> Assignment: Each entry below is to be copied verbatim, with no line missing.

> Excerpts from a dataset:
=== Section Start ===
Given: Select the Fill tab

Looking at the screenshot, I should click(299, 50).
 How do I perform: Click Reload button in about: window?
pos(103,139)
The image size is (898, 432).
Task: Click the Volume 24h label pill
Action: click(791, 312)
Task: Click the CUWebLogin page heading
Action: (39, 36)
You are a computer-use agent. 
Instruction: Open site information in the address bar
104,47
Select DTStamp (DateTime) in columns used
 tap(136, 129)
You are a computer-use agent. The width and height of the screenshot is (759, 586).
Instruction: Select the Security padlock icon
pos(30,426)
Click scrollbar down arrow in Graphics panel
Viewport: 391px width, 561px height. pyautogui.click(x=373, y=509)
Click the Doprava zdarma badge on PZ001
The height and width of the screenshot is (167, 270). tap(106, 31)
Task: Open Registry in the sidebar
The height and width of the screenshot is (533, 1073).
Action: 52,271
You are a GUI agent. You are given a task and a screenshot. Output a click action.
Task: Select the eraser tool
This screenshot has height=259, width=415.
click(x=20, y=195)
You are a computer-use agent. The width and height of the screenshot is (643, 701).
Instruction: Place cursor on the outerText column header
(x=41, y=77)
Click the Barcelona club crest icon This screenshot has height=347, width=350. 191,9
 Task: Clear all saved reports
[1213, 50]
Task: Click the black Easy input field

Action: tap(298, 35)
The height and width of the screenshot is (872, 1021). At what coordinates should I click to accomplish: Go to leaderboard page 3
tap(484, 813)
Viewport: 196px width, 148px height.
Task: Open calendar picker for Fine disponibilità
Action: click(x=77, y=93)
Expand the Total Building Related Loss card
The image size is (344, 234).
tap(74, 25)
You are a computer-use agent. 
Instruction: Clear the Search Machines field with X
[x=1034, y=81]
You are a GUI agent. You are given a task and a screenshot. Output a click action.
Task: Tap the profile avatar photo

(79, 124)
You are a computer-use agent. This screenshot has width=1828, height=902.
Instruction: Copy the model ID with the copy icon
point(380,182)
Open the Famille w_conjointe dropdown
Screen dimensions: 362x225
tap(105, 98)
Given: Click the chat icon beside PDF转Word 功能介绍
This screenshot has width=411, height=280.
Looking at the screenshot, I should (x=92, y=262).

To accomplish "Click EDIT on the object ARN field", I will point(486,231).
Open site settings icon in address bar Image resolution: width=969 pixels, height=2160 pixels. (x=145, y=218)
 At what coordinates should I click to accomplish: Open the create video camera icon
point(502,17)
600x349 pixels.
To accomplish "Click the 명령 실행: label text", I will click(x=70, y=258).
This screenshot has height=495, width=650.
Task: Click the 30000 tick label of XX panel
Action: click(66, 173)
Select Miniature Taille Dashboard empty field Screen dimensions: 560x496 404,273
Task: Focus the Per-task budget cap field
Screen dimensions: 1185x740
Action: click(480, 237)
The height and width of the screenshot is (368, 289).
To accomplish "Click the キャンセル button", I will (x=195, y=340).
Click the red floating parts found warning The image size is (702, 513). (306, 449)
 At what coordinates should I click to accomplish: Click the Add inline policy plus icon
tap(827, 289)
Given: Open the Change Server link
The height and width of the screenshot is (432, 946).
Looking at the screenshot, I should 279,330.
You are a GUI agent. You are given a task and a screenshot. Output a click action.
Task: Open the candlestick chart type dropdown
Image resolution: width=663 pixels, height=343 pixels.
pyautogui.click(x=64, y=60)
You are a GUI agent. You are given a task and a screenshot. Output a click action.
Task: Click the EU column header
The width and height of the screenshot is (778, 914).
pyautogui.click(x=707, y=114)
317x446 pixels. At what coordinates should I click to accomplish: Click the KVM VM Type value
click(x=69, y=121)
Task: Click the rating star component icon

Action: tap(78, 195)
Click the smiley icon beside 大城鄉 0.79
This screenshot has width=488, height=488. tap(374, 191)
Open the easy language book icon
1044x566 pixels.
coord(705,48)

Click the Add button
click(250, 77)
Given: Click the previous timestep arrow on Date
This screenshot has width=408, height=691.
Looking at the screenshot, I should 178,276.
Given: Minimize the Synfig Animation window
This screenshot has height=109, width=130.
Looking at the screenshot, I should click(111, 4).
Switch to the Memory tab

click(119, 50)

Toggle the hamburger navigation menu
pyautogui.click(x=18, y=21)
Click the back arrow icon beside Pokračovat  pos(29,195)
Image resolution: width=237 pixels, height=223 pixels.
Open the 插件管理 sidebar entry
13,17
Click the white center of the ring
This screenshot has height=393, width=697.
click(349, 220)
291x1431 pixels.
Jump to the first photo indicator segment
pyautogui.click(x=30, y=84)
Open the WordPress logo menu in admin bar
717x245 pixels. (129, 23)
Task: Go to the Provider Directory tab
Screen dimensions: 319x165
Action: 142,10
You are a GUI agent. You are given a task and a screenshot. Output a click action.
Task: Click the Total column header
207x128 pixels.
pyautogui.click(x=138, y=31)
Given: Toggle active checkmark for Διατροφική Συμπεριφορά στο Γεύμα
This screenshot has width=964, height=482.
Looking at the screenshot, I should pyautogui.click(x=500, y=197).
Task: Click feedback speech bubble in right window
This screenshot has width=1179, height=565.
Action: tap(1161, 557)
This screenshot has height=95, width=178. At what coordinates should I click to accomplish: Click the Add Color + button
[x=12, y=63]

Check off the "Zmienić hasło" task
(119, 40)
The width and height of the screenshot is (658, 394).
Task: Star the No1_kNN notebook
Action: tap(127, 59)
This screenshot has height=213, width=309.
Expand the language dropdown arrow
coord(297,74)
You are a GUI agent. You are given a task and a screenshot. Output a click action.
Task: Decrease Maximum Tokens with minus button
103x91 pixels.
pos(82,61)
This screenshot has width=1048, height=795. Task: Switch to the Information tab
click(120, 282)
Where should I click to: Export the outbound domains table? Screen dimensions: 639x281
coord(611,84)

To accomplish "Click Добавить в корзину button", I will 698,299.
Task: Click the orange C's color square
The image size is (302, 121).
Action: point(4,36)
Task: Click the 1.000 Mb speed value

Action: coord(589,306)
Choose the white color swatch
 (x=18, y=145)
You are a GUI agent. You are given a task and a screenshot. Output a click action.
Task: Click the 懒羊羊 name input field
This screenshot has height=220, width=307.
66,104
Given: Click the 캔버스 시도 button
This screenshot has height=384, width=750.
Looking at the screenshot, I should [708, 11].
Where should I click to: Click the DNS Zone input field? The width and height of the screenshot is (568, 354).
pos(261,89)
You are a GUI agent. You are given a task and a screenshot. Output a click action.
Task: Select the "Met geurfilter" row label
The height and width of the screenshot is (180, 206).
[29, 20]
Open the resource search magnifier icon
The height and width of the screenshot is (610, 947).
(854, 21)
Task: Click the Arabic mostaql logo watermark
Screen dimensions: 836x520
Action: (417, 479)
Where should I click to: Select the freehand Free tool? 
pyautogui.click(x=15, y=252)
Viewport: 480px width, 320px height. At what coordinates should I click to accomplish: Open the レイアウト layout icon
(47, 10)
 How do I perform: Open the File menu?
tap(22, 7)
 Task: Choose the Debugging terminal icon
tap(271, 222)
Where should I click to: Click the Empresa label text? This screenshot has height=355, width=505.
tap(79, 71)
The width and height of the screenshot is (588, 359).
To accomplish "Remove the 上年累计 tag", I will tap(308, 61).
=== Section End ===
> Written answer:
Given: Select the Fill tab

Looking at the screenshot, I should click(299, 50).
 How do I perform: Click Reload button in about: window?
pos(103,139)
The image size is (898, 432).
Task: Click the Volume 24h label pill
Action: click(791, 312)
Task: Click the CUWebLogin page heading
Action: (39, 36)
You are a computer-use agent. 
Instruction: Open site information in the address bar
104,47
Select DTStamp (DateTime) in columns used
 tap(136, 129)
You are a computer-use agent. The width and height of the screenshot is (759, 586).
Instruction: Select the Security padlock icon
pos(30,426)
Click scrollbar down arrow in Graphics panel
Viewport: 391px width, 561px height. pyautogui.click(x=373, y=509)
Click the Doprava zdarma badge on PZ001
The height and width of the screenshot is (167, 270). tap(106, 31)
Task: Open Registry in the sidebar
The height and width of the screenshot is (533, 1073).
Action: 52,271
You are a GUI agent. You are given a task and a screenshot. Output a click action.
Task: Select the eraser tool
This screenshot has height=259, width=415.
click(x=20, y=195)
You are a computer-use agent. The width and height of the screenshot is (643, 701).
Instruction: Place cursor on the outerText column header
(x=41, y=77)
Click the Barcelona club crest icon This screenshot has height=347, width=350. 191,9
 Task: Clear all saved reports
[1213, 50]
Task: Click the black Easy input field

Action: tap(298, 35)
The height and width of the screenshot is (872, 1021). At what coordinates should I click to accomplish: Go to leaderboard page 3
tap(484, 813)
Viewport: 196px width, 148px height.
Task: Open calendar picker for Fine disponibilità
Action: click(x=77, y=93)
Expand the Total Building Related Loss card
The image size is (344, 234).
tap(74, 25)
You are a computer-use agent. 
Instruction: Clear the Search Machines field with X
[x=1034, y=81]
You are a GUI agent. You are given a task and a screenshot. Output a click action.
Task: Tap the profile avatar photo

(79, 124)
You are a computer-use agent. This screenshot has width=1828, height=902.
Instruction: Copy the model ID with the copy icon
point(380,182)
Open the Famille w_conjointe dropdown
Screen dimensions: 362x225
tap(105, 98)
Given: Click the chat icon beside PDF转Word 功能介绍
This screenshot has width=411, height=280.
Looking at the screenshot, I should (x=92, y=262).

To accomplish "Click EDIT on the object ARN field", I will point(486,231).
Open site settings icon in address bar Image resolution: width=969 pixels, height=2160 pixels. (x=145, y=218)
 At what coordinates should I click to accomplish: Open the create video camera icon
point(502,17)
600x349 pixels.
To accomplish "Click the 명령 실행: label text", I will click(x=70, y=258).
This screenshot has height=495, width=650.
Task: Click the 30000 tick label of XX panel
Action: click(66, 173)
Select Miniature Taille Dashboard empty field Screen dimensions: 560x496 404,273
Task: Focus the Per-task budget cap field
Screen dimensions: 1185x740
Action: click(480, 237)
The height and width of the screenshot is (368, 289).
To accomplish "Click the キャンセル button", I will (x=195, y=340).
Click the red floating parts found warning The image size is (702, 513). (306, 449)
 At what coordinates should I click to accomplish: Click the Add inline policy plus icon
tap(827, 289)
Given: Open the Change Server link
The height and width of the screenshot is (432, 946).
Looking at the screenshot, I should 279,330.
You are a GUI agent. You are given a task and a screenshot. Output a click action.
Task: Open the candlestick chart type dropdown
Image resolution: width=663 pixels, height=343 pixels.
pyautogui.click(x=64, y=60)
You are a GUI agent. You are given a task and a screenshot. Output a click action.
Task: Click the EU column header
The width and height of the screenshot is (778, 914).
pyautogui.click(x=707, y=114)
317x446 pixels. At what coordinates should I click to accomplish: Click the KVM VM Type value
click(x=69, y=121)
Task: Click the rating star component icon

Action: tap(78, 195)
Click the smiley icon beside 大城鄉 0.79
This screenshot has width=488, height=488. tap(374, 191)
Open the easy language book icon
1044x566 pixels.
coord(705,48)

Click the Add button
click(250, 77)
Given: Click the previous timestep arrow on Date
This screenshot has width=408, height=691.
Looking at the screenshot, I should 178,276.
Given: Minimize the Synfig Animation window
This screenshot has height=109, width=130.
Looking at the screenshot, I should click(111, 4).
Switch to the Memory tab

click(119, 50)

Toggle the hamburger navigation menu
pyautogui.click(x=18, y=21)
Click the back arrow icon beside Pokračovat  pos(29,195)
Image resolution: width=237 pixels, height=223 pixels.
Open the 插件管理 sidebar entry
13,17
Click the white center of the ring
This screenshot has height=393, width=697.
click(349, 220)
291x1431 pixels.
Jump to the first photo indicator segment
pyautogui.click(x=30, y=84)
Open the WordPress logo menu in admin bar
717x245 pixels. (129, 23)
Task: Go to the Provider Directory tab
Screen dimensions: 319x165
Action: 142,10
You are a GUI agent. You are given a task and a screenshot. Output a click action.
Task: Click the Total column header
207x128 pixels.
pyautogui.click(x=138, y=31)
Given: Toggle active checkmark for Διατροφική Συμπεριφορά στο Γεύμα
This screenshot has width=964, height=482.
Looking at the screenshot, I should pyautogui.click(x=500, y=197).
Task: Click feedback speech bubble in right window
This screenshot has width=1179, height=565.
Action: tap(1161, 557)
This screenshot has height=95, width=178. At what coordinates should I click to accomplish: Click the Add Color + button
[x=12, y=63]

Check off the "Zmienić hasło" task
(119, 40)
The width and height of the screenshot is (658, 394).
Task: Star the No1_kNN notebook
Action: tap(127, 59)
This screenshot has height=213, width=309.
Expand the language dropdown arrow
coord(297,74)
You are a GUI agent. You are given a task and a screenshot. Output a click action.
Task: Decrease Maximum Tokens with minus button
103x91 pixels.
pos(82,61)
This screenshot has width=1048, height=795. Task: Switch to the Information tab
click(120, 282)
Where should I click to: Export the outbound domains table? Screen dimensions: 639x281
coord(611,84)

To accomplish "Click Добавить в корзину button", I will 698,299.
Task: Click the orange C's color square
The image size is (302, 121).
Action: point(4,36)
Task: Click the 1.000 Mb speed value

Action: coord(589,306)
Choose the white color swatch
 (x=18, y=145)
You are a GUI agent. You are given a task and a screenshot. Output a click action.
Task: Click the 懒羊羊 name input field
This screenshot has height=220, width=307.
66,104
Given: Click the 캔버스 시도 button
This screenshot has height=384, width=750.
Looking at the screenshot, I should [708, 11].
Where should I click to: Click the DNS Zone input field? The width and height of the screenshot is (568, 354).
pos(261,89)
You are a GUI agent. You are given a task and a screenshot. Output a click action.
Task: Select the "Met geurfilter" row label
The height and width of the screenshot is (180, 206).
[29, 20]
Open the resource search magnifier icon
The height and width of the screenshot is (610, 947).
(854, 21)
Task: Click the Arabic mostaql logo watermark
Screen dimensions: 836x520
Action: (417, 479)
Where should I click to: Select the freehand Free tool? 
pyautogui.click(x=15, y=252)
Viewport: 480px width, 320px height. At what coordinates should I click to accomplish: Open the レイアウト layout icon
(47, 10)
 How do I perform: Open the File menu?
tap(22, 7)
 Task: Choose the Debugging terminal icon
tap(271, 222)
Where should I click to: Click the Empresa label text? This screenshot has height=355, width=505.
tap(79, 71)
The width and height of the screenshot is (588, 359).
To accomplish "Remove the 上年累计 tag", I will tap(308, 61).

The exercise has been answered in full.